Após essa breve análise do conto, é fácil associar os personagens com as figuras emblemáticas de Tyler Durden e “O Narrador” (sem nome, mas apelidado de Jack por alguns, e como eu o chamarei de agora em diante). Não há como afirmar que Clube da Luta foi inspirado no conto de Poe, nem que tudo se encaixa perfeitamente. É válido registrar que se trata apenas de uma mera comparação. Afinal, existem traços semelhantes nas duas histórias. William Wilson era um homem que ia contra a lei para obter bens materiais. Jack, por outro lado, é o rapaz que fazia tudo o que lhe foi ensinado como correto, de modo a obter uma vida próspera com seus bens materiais. Ambos se deparam com personalidades estranhas que mudam completamente suas vidas: William Wilson conhece um homem que procura levá-lo a um caminho mais correto, enquanto Jack passa a se aventurar com alguém quase que inescrupuloso e que não mede as consequências de suas atitudes; ambos encontram seus opostos que, ao final, revelam-se como nada mais nada menos do que a projeção de suas respectivas personalidades – o ímpeto interno de realizarem algo que não eram capazes em seus cotidianos.

  
Ainda que os dois personagens analisados possuam personalidades distintas (e, consequentemente, o alter ego de cada um também), a sensação que tenho ao parar para refletir sobre os dois trabalhos é que ambos os protagonistas precisaram vivenciar situações de perda e viverem com a constante lembrança de que “tudo está dando errado”, de modo que pudessem, finalmente, alcançar algum objetivo. A expressão de suas “segundas metades” fez com que os dois experienciassem situações a princípio desconfortáveis, mas que não passam de seus mais genuínos desejos. Desejos que talvez não sejam assumidos em voz alta, mas que se tornam explícitos por outros meios. Quanto mais Jack se deixa influenciar por Tyler, notamos o quanto sua aparência se torna decadente, conforme a de Durden cresce e ganha maior evidência. Um processo lento, mas que também se assemelha a maneira como William Wilson se sentia em segundo plano, diminuído e constantemente sendo superado por seu rival.

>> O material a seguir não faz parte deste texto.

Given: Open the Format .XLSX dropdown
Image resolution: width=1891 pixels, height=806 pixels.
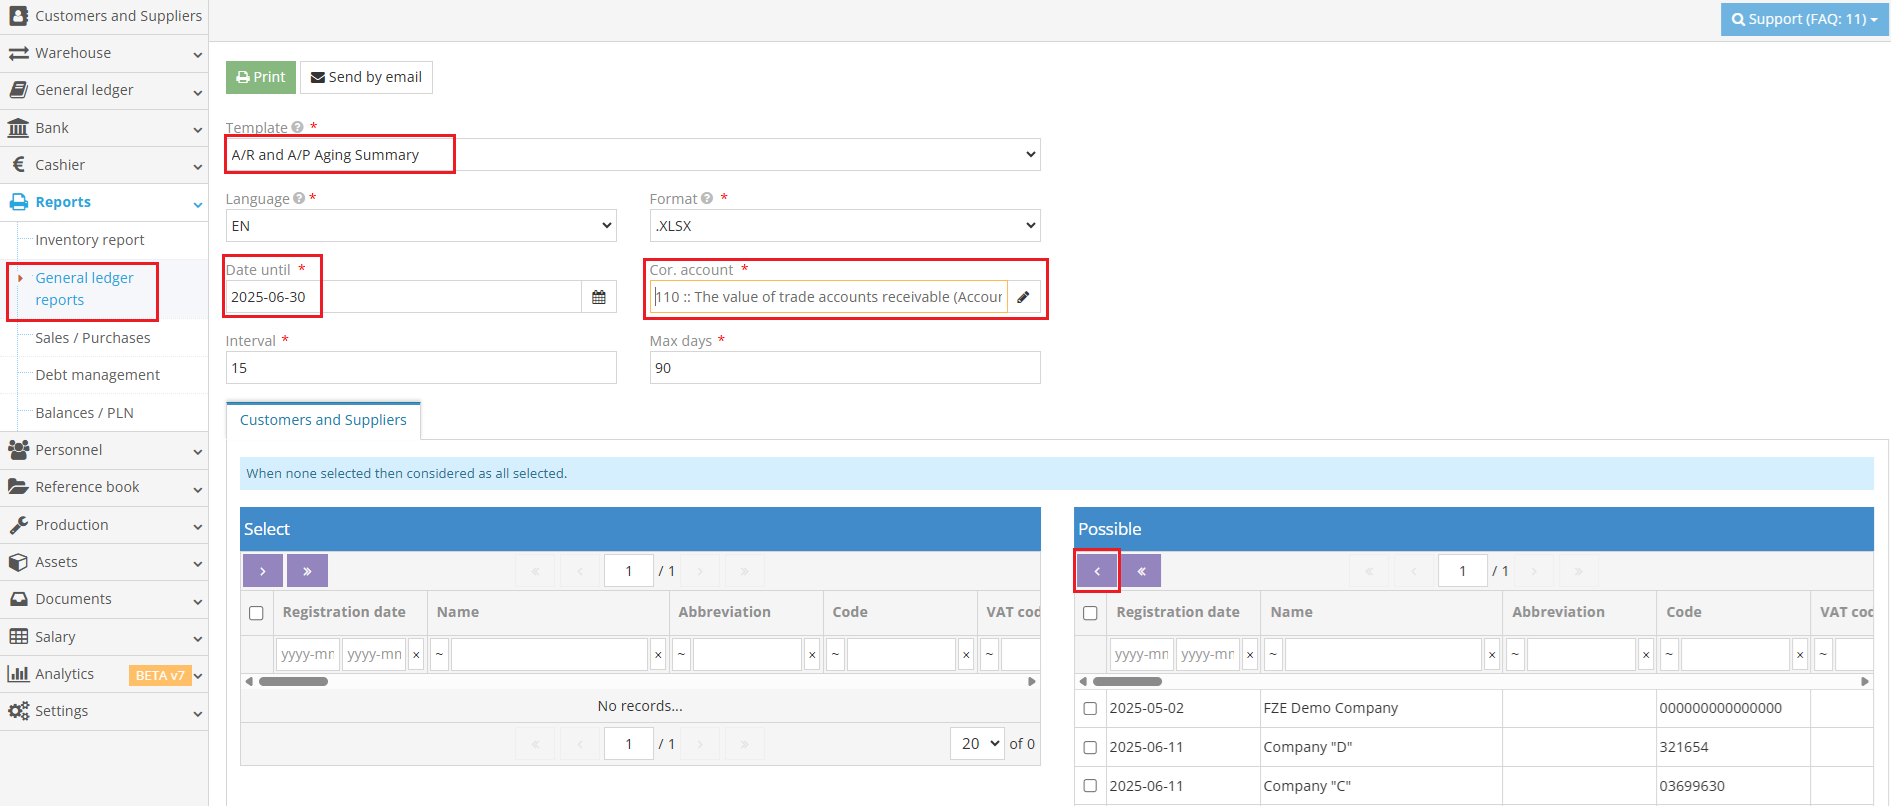Looking at the screenshot, I should point(844,226).
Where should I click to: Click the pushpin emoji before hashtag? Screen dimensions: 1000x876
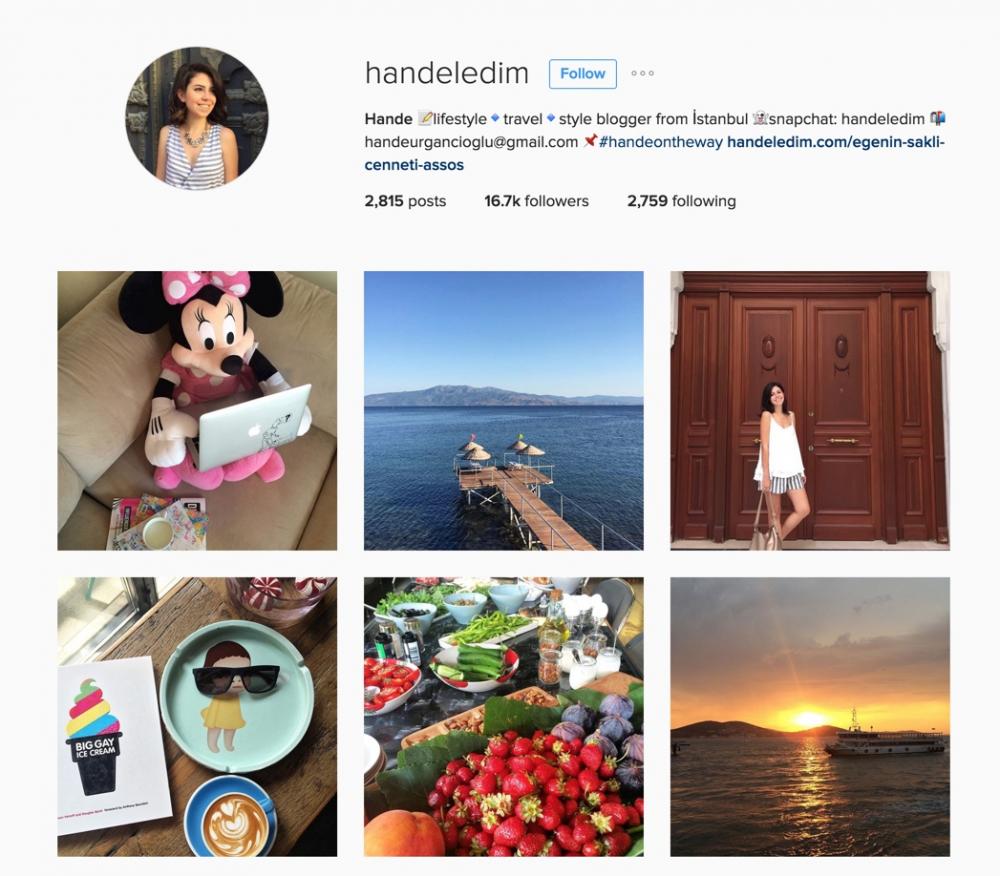coord(590,140)
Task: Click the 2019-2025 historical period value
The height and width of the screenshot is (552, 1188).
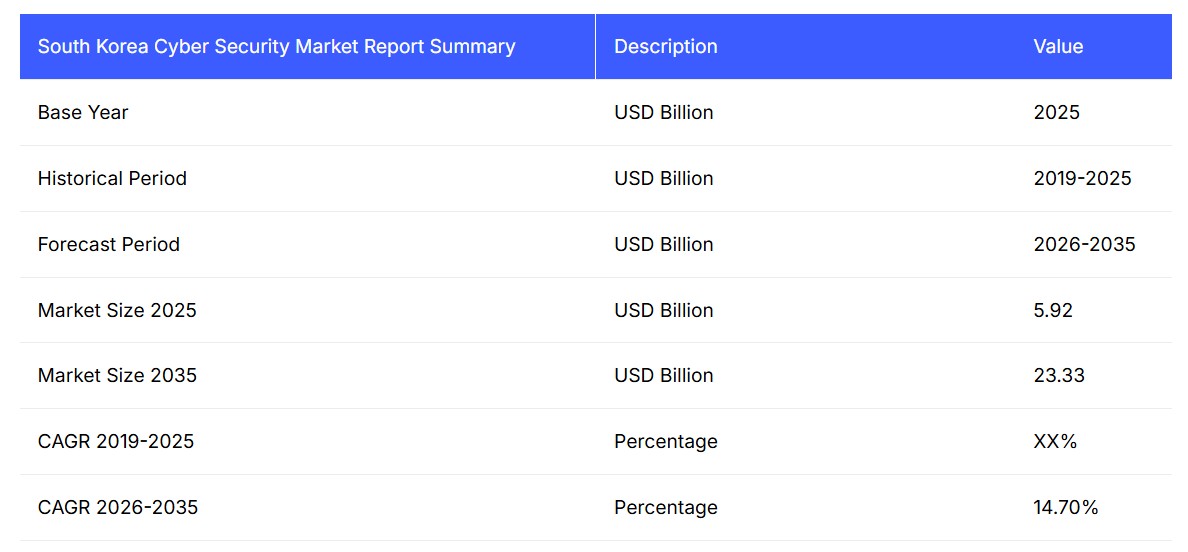Action: (1082, 179)
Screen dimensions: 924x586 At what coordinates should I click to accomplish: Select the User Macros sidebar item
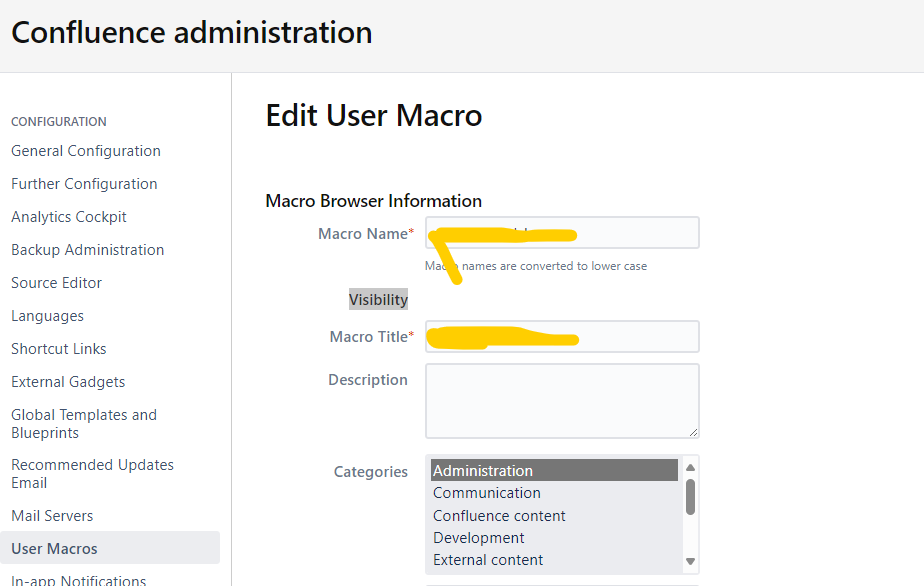coord(55,549)
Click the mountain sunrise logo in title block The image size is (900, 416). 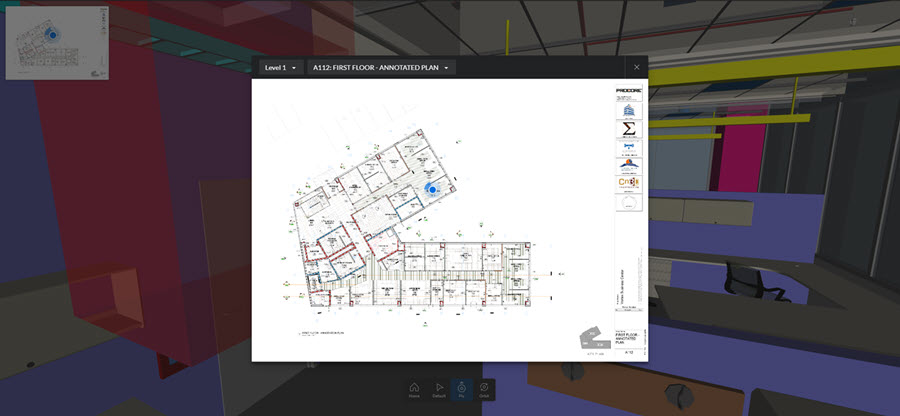click(x=628, y=166)
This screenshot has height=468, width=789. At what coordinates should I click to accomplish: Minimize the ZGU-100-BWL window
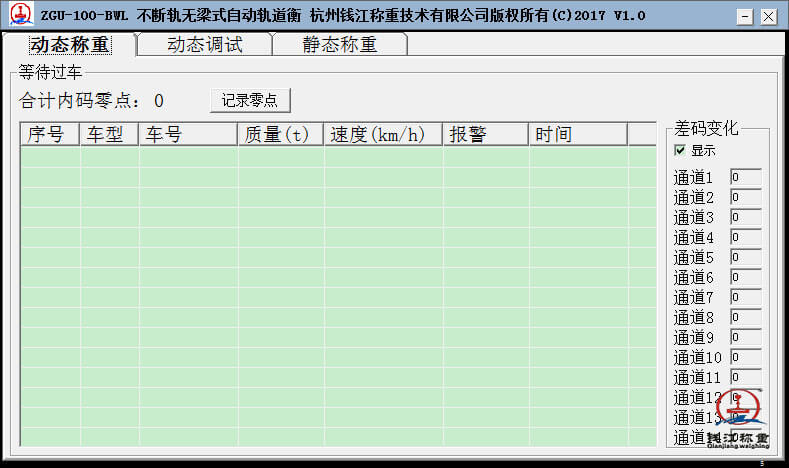(744, 16)

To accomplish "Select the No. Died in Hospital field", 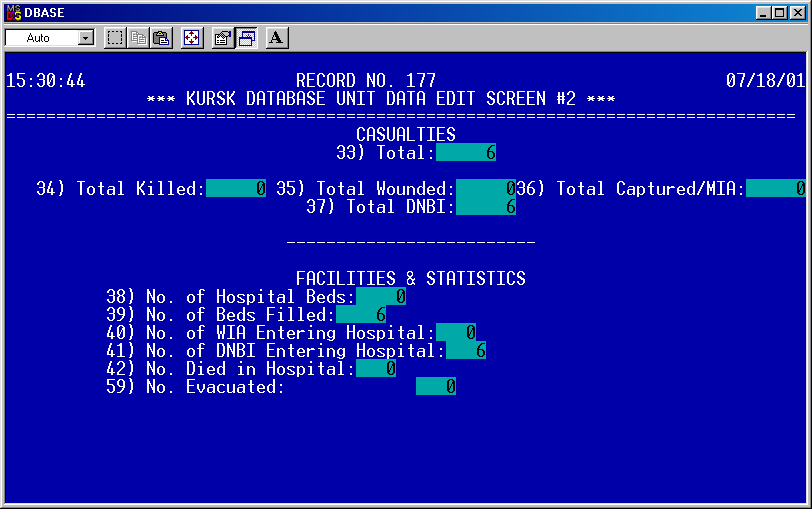I will pos(376,369).
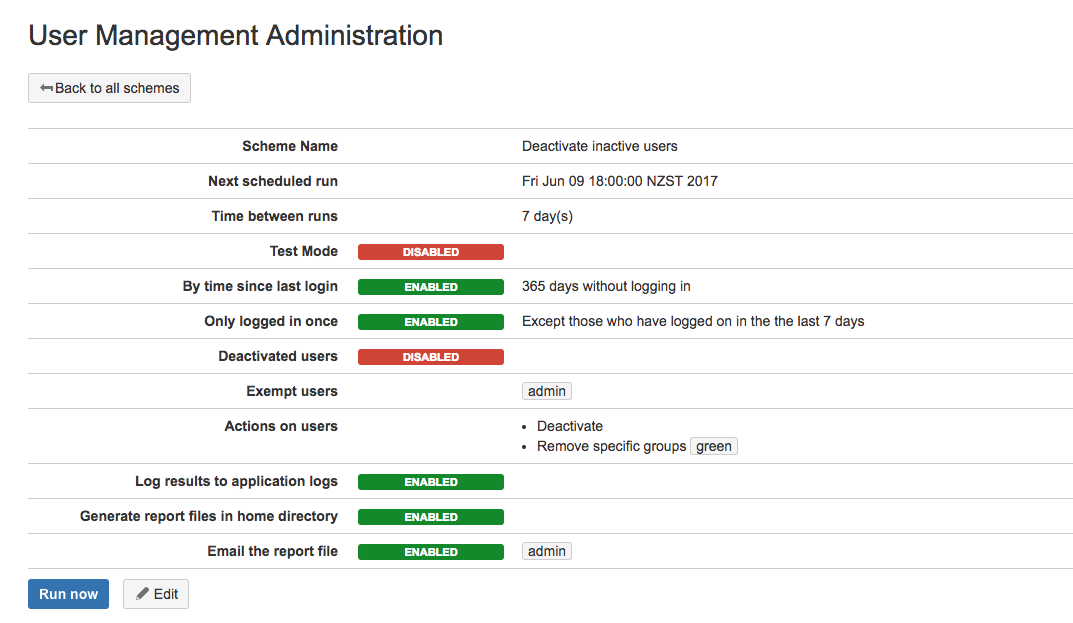Toggle 'Log results to application logs' setting
The width and height of the screenshot is (1073, 623).
(430, 481)
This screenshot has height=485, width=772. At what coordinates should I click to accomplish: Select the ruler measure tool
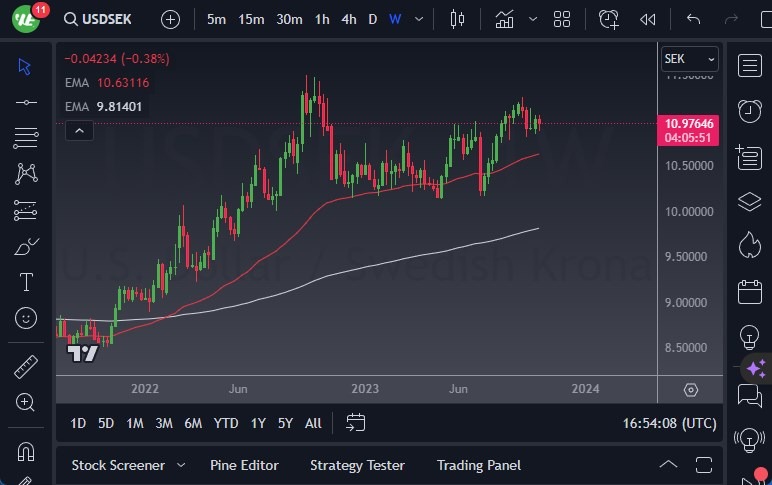[26, 367]
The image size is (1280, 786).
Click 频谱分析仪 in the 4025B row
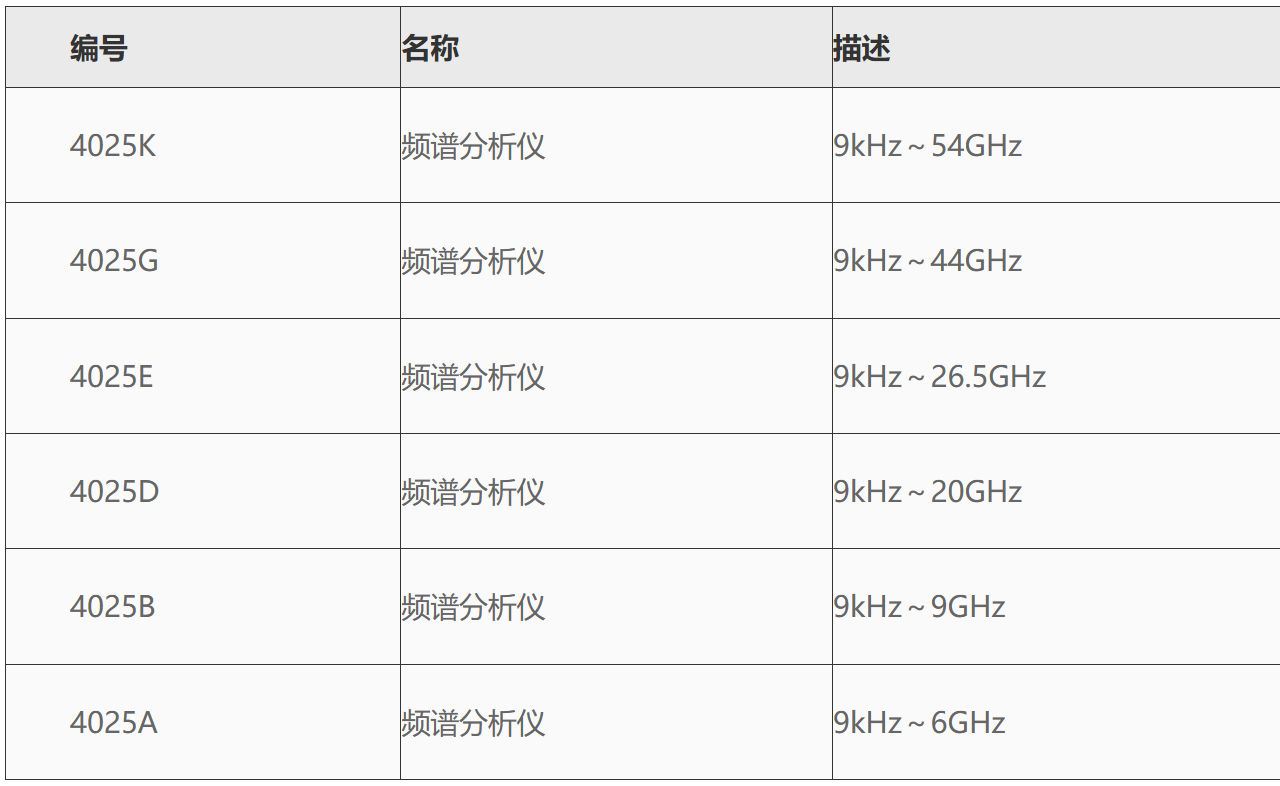point(473,607)
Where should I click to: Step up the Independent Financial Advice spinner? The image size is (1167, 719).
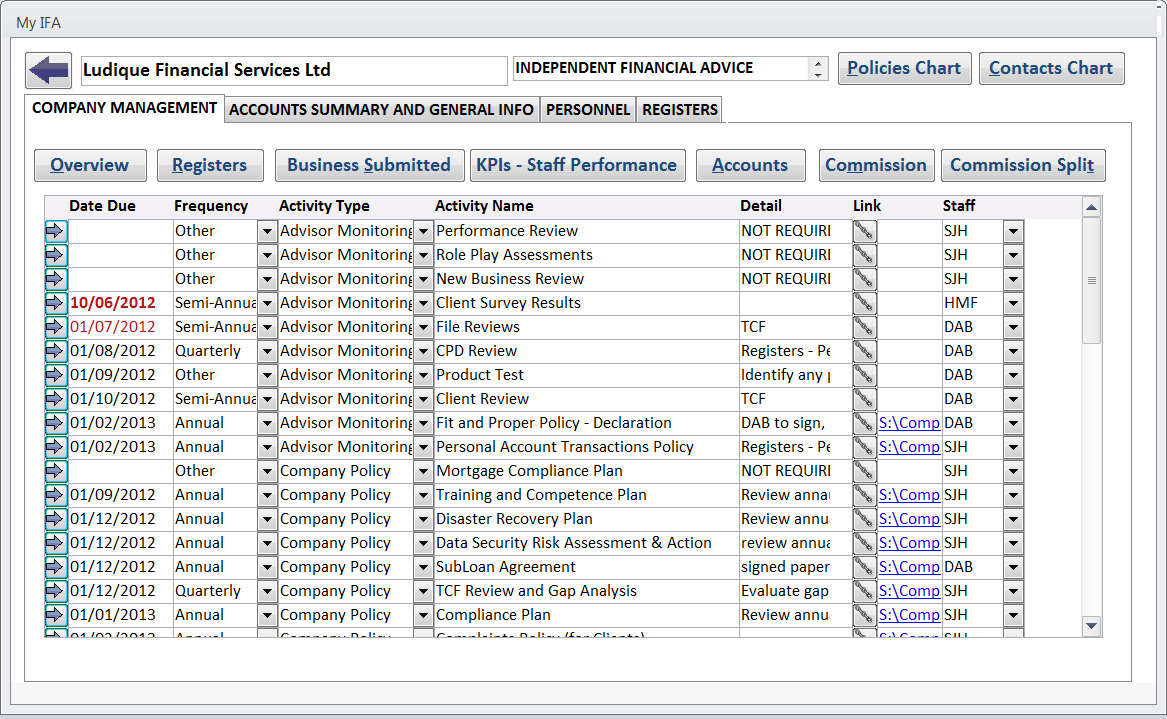pyautogui.click(x=819, y=63)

Tanto o desfecho de O Clube da Luta quanto de William Wilson se assemelham, uma vez que os protagonistas acabam por “assassinar” as personalizações de suas vontades reprimidas. Entretanto, não devemos nos deixar enganar. Esses são os momentos em que ambos alcançam a redenção que buscavam. Enquanto para Jack é a conclusão de uma árdua fase de aprendizado em sua vida, para William Wilson é a oportunidade de, pela primeira vez, ser tomado pelo sentimento de culpa e constrangimento – o que ele sempre pareceu ter procurado. De alguma forma, subentende-se de que ambas as personalidades foram internalizadas nos protagonistas após a “morte” de cada uma delas. É um paradoxo: só através da morte para dar vida a aquilo que mais almejamos alcançar. 

Afinal, como já dizia Tyler Durden:

Only after disaster can we be resurrected. It's only after you've lost everything that you're free to do anything. Nothing is static, everything is evolving, everything is falling apart.”